To be done:
Reproduce the lines starting at the one containing "Collapse the indicator legend with chevron" and ending at the one containing "pyautogui.click(x=50, y=184)", including both of those lines, with nothing altered.

Input material:
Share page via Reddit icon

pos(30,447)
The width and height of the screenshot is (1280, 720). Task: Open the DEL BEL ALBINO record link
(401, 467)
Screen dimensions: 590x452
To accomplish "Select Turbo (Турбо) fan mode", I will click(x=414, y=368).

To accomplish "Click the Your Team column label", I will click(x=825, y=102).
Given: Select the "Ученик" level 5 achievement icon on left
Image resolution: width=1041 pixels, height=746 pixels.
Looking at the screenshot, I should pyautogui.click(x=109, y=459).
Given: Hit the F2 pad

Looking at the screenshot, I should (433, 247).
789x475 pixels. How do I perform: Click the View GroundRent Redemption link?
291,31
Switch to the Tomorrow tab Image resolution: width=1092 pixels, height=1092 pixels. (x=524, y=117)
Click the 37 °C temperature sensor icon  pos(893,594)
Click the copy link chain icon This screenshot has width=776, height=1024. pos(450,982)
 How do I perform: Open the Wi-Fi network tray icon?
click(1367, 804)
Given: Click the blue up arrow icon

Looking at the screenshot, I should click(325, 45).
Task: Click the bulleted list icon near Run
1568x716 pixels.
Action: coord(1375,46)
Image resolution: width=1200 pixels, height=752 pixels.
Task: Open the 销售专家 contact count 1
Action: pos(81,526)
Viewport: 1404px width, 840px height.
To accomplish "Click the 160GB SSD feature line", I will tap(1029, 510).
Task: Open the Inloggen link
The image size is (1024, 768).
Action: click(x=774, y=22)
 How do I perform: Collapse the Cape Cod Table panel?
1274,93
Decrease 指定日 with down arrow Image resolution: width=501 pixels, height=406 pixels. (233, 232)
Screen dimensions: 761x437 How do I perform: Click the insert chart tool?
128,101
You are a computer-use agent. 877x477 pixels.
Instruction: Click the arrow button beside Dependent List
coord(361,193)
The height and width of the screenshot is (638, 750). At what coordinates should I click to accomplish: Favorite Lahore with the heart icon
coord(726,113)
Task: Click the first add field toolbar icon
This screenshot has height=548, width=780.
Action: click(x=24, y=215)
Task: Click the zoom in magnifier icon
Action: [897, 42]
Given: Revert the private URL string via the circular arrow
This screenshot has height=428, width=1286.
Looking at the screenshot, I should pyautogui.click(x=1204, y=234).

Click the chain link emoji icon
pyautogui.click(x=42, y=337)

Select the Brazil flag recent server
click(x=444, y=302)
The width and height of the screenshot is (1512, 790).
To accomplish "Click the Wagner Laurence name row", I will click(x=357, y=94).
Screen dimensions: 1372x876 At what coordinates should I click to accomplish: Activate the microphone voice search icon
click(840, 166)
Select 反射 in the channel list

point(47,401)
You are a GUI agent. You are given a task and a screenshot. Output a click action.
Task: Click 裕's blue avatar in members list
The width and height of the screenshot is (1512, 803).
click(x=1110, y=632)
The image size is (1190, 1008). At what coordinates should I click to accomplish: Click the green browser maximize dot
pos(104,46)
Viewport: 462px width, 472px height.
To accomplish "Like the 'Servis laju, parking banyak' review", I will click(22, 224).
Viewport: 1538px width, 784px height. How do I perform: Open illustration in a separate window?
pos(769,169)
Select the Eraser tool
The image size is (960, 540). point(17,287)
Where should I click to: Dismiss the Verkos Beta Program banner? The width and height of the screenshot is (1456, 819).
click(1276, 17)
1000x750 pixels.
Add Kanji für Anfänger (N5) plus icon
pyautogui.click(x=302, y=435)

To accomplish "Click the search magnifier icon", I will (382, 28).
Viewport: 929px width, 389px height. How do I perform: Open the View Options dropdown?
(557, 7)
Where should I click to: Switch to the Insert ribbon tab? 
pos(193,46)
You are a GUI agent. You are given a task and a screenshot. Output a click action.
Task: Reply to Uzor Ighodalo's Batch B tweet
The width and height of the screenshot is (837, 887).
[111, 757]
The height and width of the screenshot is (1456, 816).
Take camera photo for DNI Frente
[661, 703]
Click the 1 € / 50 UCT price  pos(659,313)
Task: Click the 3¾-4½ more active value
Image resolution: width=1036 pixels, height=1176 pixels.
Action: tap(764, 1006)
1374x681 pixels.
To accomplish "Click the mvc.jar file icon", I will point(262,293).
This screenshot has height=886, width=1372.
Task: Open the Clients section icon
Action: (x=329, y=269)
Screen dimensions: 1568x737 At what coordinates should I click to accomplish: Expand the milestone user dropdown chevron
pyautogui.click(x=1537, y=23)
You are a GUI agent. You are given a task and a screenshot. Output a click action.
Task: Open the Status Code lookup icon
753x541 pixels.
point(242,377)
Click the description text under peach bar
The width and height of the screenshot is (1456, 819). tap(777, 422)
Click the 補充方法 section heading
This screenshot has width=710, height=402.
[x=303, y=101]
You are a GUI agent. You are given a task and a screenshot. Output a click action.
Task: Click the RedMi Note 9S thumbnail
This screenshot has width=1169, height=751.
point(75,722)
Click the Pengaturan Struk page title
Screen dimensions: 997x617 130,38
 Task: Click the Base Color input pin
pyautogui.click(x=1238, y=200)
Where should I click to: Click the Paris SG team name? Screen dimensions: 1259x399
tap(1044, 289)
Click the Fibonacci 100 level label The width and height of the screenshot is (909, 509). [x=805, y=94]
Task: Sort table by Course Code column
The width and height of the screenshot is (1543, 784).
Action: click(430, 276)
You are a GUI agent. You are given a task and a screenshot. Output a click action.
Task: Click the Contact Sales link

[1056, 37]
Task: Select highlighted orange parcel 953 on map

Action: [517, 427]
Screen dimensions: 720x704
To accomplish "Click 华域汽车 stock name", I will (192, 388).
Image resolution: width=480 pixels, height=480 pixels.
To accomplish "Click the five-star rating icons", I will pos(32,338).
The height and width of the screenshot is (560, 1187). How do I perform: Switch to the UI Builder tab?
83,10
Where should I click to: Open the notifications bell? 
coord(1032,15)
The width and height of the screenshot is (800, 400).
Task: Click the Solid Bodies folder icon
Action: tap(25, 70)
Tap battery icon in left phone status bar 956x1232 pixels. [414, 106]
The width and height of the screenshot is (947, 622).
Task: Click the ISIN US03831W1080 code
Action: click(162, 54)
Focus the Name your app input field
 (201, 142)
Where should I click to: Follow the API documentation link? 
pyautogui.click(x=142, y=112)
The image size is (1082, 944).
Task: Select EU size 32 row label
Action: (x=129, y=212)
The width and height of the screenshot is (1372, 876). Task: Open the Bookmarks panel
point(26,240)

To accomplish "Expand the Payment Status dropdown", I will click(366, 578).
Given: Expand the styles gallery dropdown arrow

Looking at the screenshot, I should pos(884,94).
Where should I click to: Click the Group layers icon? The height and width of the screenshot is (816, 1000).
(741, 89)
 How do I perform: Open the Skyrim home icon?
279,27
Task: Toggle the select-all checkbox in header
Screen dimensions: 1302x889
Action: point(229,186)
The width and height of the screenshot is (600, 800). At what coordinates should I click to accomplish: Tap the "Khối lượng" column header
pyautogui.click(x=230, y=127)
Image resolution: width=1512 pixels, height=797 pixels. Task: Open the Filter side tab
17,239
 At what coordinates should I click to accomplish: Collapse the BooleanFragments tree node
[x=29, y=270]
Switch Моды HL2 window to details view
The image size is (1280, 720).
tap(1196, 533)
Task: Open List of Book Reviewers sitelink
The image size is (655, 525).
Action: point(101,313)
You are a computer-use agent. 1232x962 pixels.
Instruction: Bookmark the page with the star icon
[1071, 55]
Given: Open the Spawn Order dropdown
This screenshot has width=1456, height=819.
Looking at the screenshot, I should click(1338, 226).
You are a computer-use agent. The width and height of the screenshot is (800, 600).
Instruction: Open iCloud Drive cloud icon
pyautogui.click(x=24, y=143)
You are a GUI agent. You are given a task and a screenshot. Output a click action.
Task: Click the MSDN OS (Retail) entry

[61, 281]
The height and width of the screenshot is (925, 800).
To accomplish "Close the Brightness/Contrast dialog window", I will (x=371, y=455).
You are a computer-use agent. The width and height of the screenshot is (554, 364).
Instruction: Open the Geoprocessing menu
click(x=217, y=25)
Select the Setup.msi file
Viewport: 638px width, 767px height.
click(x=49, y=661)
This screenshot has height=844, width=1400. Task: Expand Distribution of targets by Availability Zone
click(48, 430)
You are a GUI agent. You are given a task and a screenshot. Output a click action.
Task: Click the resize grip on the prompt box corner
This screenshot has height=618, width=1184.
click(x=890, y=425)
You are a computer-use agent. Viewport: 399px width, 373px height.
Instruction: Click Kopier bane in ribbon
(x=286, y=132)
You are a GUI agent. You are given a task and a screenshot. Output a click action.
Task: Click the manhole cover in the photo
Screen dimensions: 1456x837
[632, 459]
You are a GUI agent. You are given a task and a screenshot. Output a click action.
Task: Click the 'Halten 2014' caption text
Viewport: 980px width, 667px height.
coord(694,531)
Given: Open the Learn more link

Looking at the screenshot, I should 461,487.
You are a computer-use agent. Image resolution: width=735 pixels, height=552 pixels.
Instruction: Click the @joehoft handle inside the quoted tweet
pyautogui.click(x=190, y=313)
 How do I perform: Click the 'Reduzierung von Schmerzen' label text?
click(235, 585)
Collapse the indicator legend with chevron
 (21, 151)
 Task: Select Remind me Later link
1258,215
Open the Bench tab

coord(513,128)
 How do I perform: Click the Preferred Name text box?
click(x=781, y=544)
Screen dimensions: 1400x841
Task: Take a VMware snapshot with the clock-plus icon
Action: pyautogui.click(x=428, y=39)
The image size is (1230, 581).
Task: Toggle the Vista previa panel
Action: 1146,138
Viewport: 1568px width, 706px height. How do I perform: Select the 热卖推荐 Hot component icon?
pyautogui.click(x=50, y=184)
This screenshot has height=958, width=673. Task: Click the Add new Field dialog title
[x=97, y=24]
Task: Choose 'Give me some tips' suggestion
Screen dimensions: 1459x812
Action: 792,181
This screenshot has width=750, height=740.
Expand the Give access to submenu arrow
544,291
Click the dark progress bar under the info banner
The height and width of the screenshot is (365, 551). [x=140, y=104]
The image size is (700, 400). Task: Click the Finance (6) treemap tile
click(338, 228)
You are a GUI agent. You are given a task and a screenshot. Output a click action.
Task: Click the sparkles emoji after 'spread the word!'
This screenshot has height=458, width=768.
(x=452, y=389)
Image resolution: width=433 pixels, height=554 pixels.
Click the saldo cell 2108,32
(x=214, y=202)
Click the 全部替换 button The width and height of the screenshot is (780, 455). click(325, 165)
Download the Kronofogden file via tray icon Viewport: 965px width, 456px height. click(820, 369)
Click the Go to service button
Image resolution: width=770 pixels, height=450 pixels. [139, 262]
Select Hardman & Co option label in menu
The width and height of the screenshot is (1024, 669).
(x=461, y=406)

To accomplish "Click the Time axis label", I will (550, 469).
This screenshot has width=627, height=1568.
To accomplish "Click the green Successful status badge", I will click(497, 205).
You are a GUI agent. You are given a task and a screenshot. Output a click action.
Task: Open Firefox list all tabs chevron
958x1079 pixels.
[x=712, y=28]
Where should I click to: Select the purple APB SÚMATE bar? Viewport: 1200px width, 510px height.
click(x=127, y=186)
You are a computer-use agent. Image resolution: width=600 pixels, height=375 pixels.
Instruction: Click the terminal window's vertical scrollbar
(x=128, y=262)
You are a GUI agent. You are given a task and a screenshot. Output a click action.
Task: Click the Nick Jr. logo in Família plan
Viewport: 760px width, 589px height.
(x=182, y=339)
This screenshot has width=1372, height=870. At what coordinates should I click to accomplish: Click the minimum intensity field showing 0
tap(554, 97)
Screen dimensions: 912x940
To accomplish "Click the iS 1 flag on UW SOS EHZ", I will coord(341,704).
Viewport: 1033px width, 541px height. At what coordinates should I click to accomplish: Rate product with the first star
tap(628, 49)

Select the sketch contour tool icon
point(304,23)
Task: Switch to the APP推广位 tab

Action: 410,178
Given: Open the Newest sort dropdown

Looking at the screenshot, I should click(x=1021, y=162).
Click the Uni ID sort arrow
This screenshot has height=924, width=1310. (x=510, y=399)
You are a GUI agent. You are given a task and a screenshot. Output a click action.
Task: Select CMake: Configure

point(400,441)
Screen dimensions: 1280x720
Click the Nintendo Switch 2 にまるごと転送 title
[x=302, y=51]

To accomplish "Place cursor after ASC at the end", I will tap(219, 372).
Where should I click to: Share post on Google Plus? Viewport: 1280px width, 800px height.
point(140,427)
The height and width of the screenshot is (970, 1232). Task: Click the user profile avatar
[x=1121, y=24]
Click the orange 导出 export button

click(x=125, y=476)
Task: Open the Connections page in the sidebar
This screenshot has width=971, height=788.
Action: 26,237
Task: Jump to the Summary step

Reply:
Collapse the indicator legend with chevron
 (21, 151)
 Task: Select Remind me Later link
1258,215
Open the Bench tab

coord(513,128)
 How do I perform: Click the Preferred Name text box?
click(x=781, y=544)
Screen dimensions: 1400x841
Task: Take a VMware snapshot with the clock-plus icon
Action: pyautogui.click(x=428, y=39)
The image size is (1230, 581).
Task: Toggle the Vista previa panel
Action: 1146,138
Viewport: 1568px width, 706px height. How do I perform: Select the 热卖推荐 Hot component icon?
pyautogui.click(x=50, y=184)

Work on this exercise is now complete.